In the sentence, “You know nothing Jon Snow.”, I see myself as Jon Snow. All the time. Which is not a nice picture to paint, especially professionally. But, here we are. While this can also point to the fact that I’m always open to learning and always hungry to learn more and more, it does create a sense of dissatisfaction that I believe I could do without. But maybe this is also what fuels me? I don’t know. See?
The current bout of dissatisfaction, coupled with my struggle to cure myself of my Instagram addiction has led to this. I’m painting again.
For the first time, it feels like I’m painting with purpose. It has always been a creative endeavor for me to play with colors or to make “something”. But this time, while it did start out as, “I’ve got this white canvas with a black print on it that I hate so much, let me just throw some color on it and let’s see what happens”. It has now evolved to feeling like I’m building something.

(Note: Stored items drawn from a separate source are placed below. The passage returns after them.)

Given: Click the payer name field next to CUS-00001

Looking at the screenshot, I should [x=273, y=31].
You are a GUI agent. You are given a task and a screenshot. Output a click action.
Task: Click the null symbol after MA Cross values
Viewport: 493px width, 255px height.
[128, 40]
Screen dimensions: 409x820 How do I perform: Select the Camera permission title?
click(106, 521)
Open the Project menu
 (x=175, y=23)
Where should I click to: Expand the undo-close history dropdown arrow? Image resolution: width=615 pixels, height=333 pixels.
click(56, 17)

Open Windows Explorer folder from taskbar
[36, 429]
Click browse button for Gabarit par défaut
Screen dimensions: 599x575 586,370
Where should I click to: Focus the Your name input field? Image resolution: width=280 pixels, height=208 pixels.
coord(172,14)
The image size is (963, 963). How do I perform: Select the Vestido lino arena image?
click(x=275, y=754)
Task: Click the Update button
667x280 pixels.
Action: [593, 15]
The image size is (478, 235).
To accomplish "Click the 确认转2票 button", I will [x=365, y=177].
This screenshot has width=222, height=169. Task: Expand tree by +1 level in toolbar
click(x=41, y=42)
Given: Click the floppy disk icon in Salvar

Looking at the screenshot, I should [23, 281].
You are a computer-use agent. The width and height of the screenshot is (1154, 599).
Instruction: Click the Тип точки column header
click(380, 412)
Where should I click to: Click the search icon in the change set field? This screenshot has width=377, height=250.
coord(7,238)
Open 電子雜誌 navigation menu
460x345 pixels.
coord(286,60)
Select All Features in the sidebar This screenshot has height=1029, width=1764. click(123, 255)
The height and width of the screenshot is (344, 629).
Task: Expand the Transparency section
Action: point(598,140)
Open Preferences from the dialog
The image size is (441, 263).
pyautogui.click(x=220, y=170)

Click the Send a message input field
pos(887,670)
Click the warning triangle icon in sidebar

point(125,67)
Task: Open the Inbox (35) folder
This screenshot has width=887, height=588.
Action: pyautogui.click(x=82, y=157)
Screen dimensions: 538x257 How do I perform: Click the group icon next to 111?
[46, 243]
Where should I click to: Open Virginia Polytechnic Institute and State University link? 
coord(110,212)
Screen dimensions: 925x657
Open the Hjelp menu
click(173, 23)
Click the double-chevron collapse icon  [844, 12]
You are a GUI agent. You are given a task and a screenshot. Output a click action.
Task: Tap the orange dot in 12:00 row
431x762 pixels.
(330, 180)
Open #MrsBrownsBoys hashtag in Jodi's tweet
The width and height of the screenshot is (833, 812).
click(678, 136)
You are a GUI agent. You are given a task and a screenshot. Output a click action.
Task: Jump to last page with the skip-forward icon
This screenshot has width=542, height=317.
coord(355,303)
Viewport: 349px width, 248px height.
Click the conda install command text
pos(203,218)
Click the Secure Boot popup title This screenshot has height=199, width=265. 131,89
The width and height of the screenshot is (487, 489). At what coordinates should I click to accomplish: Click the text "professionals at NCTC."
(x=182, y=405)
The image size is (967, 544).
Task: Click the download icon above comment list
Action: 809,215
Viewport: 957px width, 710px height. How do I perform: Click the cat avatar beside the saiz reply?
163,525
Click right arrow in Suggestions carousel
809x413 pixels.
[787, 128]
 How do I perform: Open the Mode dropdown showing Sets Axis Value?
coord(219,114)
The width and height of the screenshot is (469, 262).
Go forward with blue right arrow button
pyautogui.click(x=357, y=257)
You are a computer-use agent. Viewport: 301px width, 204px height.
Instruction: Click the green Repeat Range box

I used to sketch in school and always strove for “realistic perfection”. And mostly, I failed miserably. It is only now that I’m realizing that that’s not the kind of art I was meant for anyway. I love color and that’s where my strengths are OMG why have I not been pursuing that agenda?!
This is part one. I started working on this piece on 11th of August. I’m not sure how I’m going to decide that it’s DONE. It doesn’t FEEL that it’s done yet. This is progress I’ve made before September started and I have added more since then. There’s pink and more yellow and there is hopefully going to be some lilac and white coming soon.
I post these as updates on my Instagram feed with the hashtag #KhaosPhilos ( which also happens to be one half o my tattoo and is supposed to mean “Chaos Lover” in Greek ). There’s other art I’ve sold, that I managed to have myself photographed with, that I’ve also uploaded with that hashtag.
A happy piece borne out of my dissatisfaction is welcome. I’m unsure what I’m going to do with it – wall space at the apartment is always coveted and I’m running out already. With at least 7-8 other things that are either already framed and waiting to be hung or waiting to be framed still. I LOVE color around me. Maybe I’ll put it up for sale on the shop, not sure. Most of the time, I end up loving a piece so much that I do not want to part with it anyway. This piece is even more special and not just because of the amount of time I’m spending building it. I think this piece represents a second tipping point in my life.